▶ Exercise details
Carry none of the pictures over; write out the complete data exactly.

▶ Provided information

-.-.-

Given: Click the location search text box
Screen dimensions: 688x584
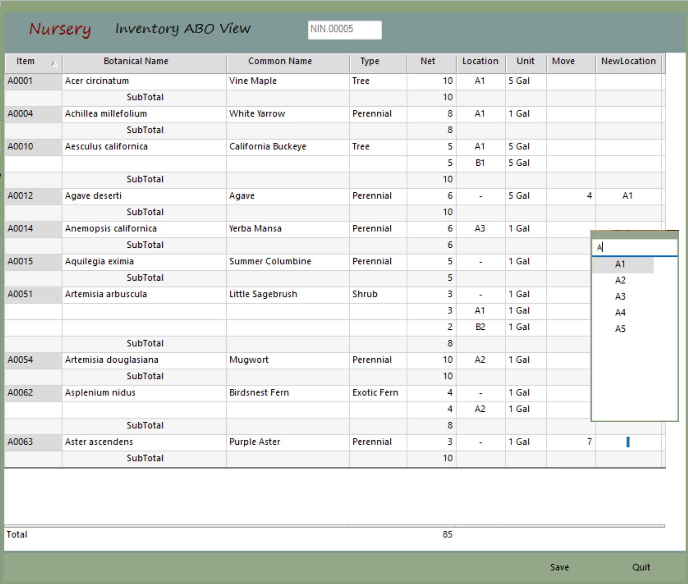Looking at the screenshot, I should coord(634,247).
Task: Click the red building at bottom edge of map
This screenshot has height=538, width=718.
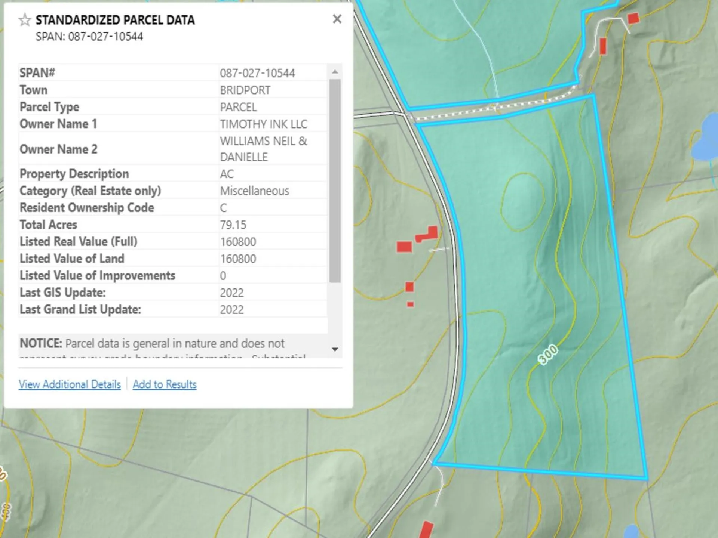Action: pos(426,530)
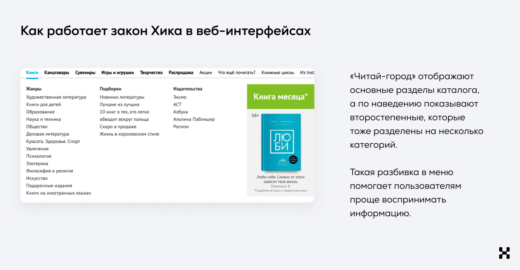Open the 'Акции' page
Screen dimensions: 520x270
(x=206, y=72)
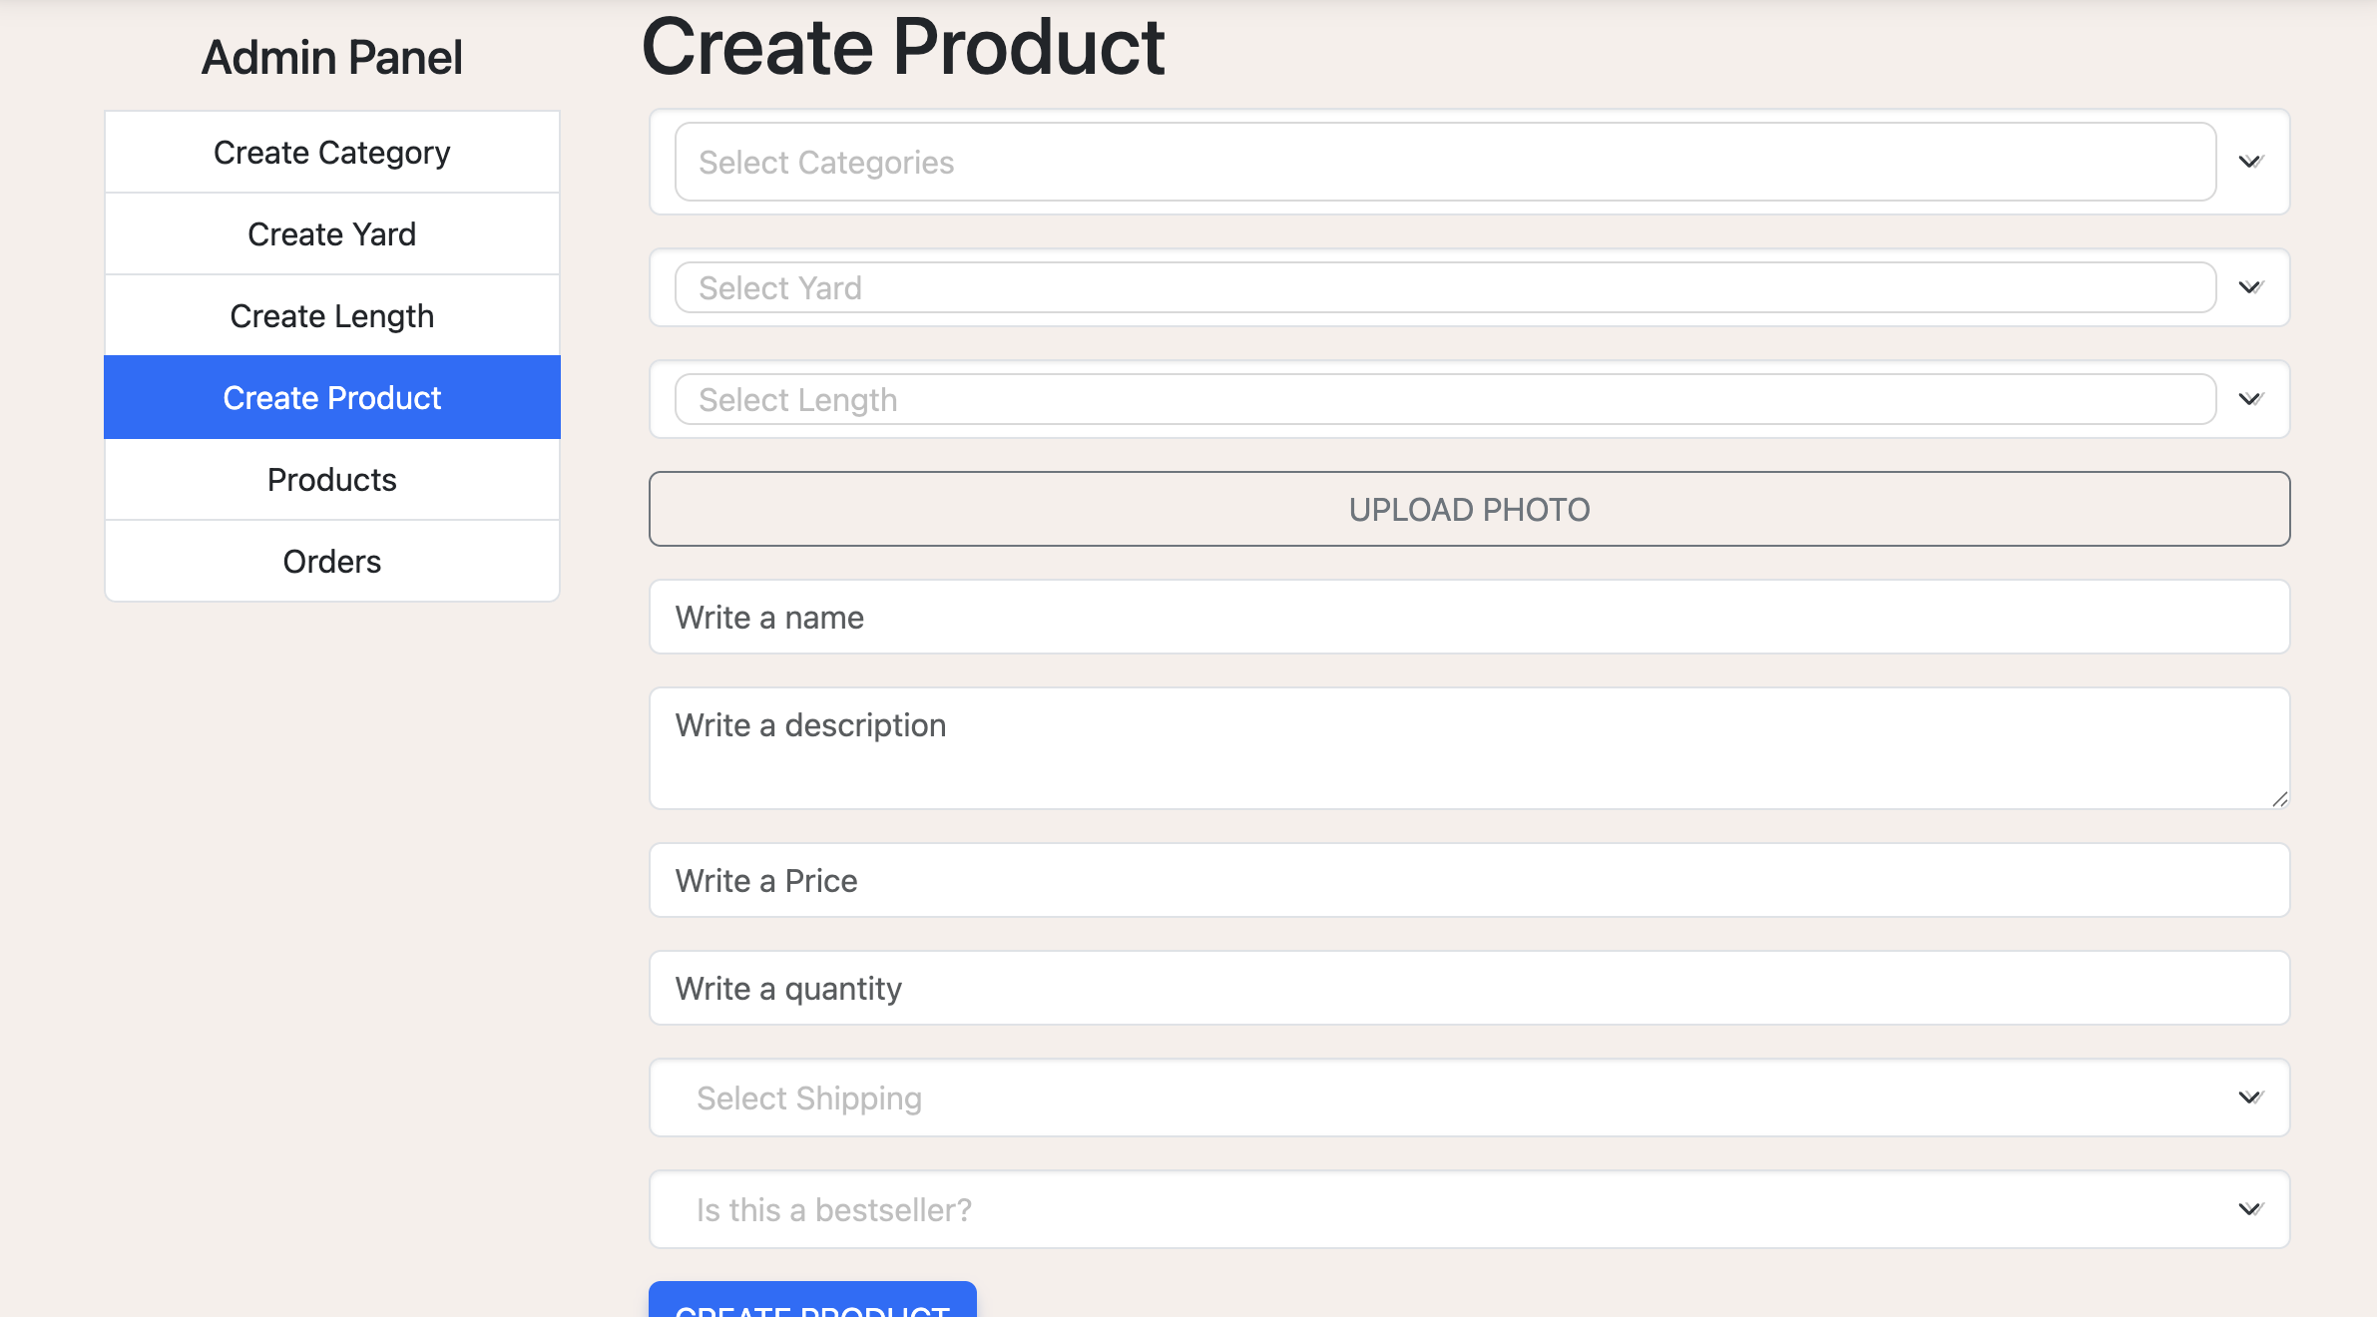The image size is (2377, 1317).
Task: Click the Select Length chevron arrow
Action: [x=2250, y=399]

-.-.-

▶ Task result
Given: Click the location search text box
Screen dimensions: 688x584
Looking at the screenshot, I should coord(634,247).
Task: Click the red building at bottom edge of map
This screenshot has height=538, width=718.
Action: pos(426,530)
Open the 'Акции' page
Screen dimensions: 520x270
(x=206, y=72)
The image size is (2377, 1317).
Task: Click the Select Length chevron arrow
Action: [x=2250, y=399]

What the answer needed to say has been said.